Please join us for the first Faculty Reading this year, featuring Kevin Moffett and Lisa Russ Spaar.

Kevin Moffett is an award-winning fiction writer who is interested in formal experimentation, oral histories, and the short story. His most recent book, The Silent History, written and designed in collaboration with Eli Horowitz and Matthew Derby, first debuted as a serialized digital narrative for mobile devices. The core narrative is supplemented by over 400 location-specific entries that can only be accessed at various sites around the world. Referencing the novel’s bold storytelling experiment, The New York Times wrote, “This fascinating project manages to feel relentlessly thoughtful and new.”

Moffett is the author of two collections of short stories, as well as a pair of scripted podcasts for Gimlet Media: Sandra, starring Kristen Wiig and Alia Shawkat, and The Final Chapters of Richard Brown Winters, starring Catherin Keener and Sam Waterston. His honors include a National Magazine Award, a Pushcart Prize, a National Endowment for the Arts fellowship, a Webby Award for digital innovation, and inclusion in four editions of The Best American Short Stories.

Moffett holds a bachelor’s degree in English from the University of Florida and an MFA in creative writing from the University of Iowa Writers’ Workshop. He directs the Literary Prose concentration in the Creative Writing Program at UVA, and his debut novel Only Son - "a bracingly intimate account of fatherhood, and discovery, and the experiences of two men far from home" - will be published by McSweeney's in November.

Lisa Russ Spaar is the author of a novel, Paradise Close (Persea, 2022); six acclaimed collections of poetry, including Madrigalia: New & Selected Poems (Persea, 2021), Orexia (Persea, 2017), Vanitas, Rough  (Persea, 2013), Satin Cash (Persea, 2008), Blue Venus (Persea, 2004), and Glass Town (Red Hen Press, 1999); and two poetry chapbooks, Blind Boy on Skates (1986) and Cellar (1983).

She is also the author of The Hide-and-Seek Muse: Annotations of Contemporary Poetry (Drunken Boat Media, 2013), a collection of poetry history and criticism, and she was a 2014 finalist for the National Book Critics Circle Citation for Excellence in Reviewing.
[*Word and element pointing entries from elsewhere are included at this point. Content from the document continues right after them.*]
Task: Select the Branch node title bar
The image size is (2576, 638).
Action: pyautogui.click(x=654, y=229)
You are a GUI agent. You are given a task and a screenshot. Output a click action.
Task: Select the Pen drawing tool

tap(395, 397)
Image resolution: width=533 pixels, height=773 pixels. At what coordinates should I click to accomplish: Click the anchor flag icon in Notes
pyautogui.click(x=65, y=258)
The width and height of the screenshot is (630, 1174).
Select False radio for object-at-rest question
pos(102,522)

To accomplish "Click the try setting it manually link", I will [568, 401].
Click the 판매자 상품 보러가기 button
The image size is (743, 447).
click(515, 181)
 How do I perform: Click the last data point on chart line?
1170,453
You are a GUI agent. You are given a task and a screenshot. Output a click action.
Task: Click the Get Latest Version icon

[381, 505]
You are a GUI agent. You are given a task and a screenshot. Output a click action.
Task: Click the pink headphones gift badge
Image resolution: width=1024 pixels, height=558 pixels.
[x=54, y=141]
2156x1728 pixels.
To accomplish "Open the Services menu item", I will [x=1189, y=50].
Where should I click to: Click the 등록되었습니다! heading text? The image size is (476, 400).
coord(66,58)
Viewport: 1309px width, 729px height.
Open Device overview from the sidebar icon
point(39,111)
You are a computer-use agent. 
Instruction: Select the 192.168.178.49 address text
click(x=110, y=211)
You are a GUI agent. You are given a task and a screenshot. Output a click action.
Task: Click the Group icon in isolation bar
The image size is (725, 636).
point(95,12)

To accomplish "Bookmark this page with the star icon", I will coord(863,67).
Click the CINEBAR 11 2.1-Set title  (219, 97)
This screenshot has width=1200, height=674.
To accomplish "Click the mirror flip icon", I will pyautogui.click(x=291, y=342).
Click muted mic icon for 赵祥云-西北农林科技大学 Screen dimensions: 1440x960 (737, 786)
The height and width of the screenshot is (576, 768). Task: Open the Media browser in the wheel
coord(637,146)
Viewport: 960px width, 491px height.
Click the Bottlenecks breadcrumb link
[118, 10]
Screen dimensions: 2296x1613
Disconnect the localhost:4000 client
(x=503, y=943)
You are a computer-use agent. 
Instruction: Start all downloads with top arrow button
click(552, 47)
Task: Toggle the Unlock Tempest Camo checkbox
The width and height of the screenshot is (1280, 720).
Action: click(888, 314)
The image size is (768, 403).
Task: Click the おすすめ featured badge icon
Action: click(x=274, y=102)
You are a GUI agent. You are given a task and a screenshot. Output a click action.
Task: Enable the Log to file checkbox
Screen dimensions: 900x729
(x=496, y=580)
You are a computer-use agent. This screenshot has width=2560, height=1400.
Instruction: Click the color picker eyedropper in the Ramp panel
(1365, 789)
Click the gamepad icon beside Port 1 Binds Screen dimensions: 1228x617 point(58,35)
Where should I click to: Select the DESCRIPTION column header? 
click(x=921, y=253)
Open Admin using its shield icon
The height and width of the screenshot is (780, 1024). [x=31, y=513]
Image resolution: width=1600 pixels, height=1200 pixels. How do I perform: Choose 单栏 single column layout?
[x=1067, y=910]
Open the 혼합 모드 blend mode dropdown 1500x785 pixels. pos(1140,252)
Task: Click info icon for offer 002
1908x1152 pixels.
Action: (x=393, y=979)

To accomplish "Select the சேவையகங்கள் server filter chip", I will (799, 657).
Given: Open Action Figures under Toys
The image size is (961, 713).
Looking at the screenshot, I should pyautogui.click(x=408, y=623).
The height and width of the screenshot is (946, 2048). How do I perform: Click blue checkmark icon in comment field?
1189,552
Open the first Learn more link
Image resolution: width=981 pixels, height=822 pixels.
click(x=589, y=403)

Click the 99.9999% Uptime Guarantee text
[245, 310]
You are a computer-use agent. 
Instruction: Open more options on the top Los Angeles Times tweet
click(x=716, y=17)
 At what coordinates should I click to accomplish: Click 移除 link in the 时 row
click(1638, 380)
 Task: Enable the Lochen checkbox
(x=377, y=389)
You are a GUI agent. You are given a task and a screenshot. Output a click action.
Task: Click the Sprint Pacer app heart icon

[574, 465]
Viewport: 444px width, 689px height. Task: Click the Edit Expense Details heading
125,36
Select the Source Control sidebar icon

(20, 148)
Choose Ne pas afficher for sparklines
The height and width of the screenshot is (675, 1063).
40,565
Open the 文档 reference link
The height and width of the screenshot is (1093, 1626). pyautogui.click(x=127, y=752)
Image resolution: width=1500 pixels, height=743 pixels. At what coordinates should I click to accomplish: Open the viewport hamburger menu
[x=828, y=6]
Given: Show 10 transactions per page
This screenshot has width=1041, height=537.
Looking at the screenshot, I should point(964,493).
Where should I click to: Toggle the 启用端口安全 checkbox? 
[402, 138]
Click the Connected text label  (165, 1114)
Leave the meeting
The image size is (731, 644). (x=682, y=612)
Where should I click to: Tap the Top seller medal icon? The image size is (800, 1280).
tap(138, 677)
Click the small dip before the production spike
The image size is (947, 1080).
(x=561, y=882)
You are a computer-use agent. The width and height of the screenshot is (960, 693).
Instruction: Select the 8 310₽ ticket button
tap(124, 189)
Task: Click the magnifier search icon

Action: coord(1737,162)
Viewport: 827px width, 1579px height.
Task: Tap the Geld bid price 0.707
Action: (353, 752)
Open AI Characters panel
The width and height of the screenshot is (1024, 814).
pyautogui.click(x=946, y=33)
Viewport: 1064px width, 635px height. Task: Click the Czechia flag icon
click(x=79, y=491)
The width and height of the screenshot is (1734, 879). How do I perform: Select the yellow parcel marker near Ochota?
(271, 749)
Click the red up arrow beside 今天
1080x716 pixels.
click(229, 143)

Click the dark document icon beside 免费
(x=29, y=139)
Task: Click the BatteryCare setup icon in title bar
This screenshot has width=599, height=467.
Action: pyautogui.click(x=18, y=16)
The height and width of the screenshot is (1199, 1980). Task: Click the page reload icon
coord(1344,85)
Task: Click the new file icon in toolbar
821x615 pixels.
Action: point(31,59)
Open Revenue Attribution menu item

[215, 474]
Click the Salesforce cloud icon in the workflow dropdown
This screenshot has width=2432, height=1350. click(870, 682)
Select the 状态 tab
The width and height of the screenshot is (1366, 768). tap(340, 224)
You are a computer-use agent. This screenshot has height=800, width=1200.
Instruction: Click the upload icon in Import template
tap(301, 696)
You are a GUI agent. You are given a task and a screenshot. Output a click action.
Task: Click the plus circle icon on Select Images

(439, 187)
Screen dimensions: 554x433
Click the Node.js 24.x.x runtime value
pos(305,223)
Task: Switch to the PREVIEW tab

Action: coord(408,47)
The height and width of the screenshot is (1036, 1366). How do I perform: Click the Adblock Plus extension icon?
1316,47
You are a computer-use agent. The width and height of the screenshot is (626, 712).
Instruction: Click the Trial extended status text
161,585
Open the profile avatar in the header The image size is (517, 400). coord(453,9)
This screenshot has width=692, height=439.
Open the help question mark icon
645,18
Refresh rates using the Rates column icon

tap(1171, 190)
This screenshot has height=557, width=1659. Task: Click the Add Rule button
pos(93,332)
She has edited four poetry anthologies, including More Truly and More Strange: 100 Contemporary American Self-Portrait Poems (Persea, 2020), Monticello in Mind: Fifty Contemporary Poets on Jefferson (University of Virginia Press, 2016), All That Mighty Heart: London Poems (University of Virginia Press, 2008), and Acquainted with the Night: Insomnia Poems (Columbia University Press, 1999). 

Of her poetry, the Boston Review notes, “Lisa Russ Spaar’s intensely lyrical language—baroque, incantory, provocative—enables her to reinvigorate perennial subject matter: desire, pursuit, and absence; intoxication and ecstasy; the transience of earthly experience; the uncertainties of god and grave; the dialectic between fertility and mortality.” 

Spaar has received a Guggenheim Fellowship, the Library of Virginia Award for Poetry, and a Rona Jaffe Award, among other honors and awards. She is a professor of English and Creative Writing at the University of Virginia, where for many years she directed the MFA program.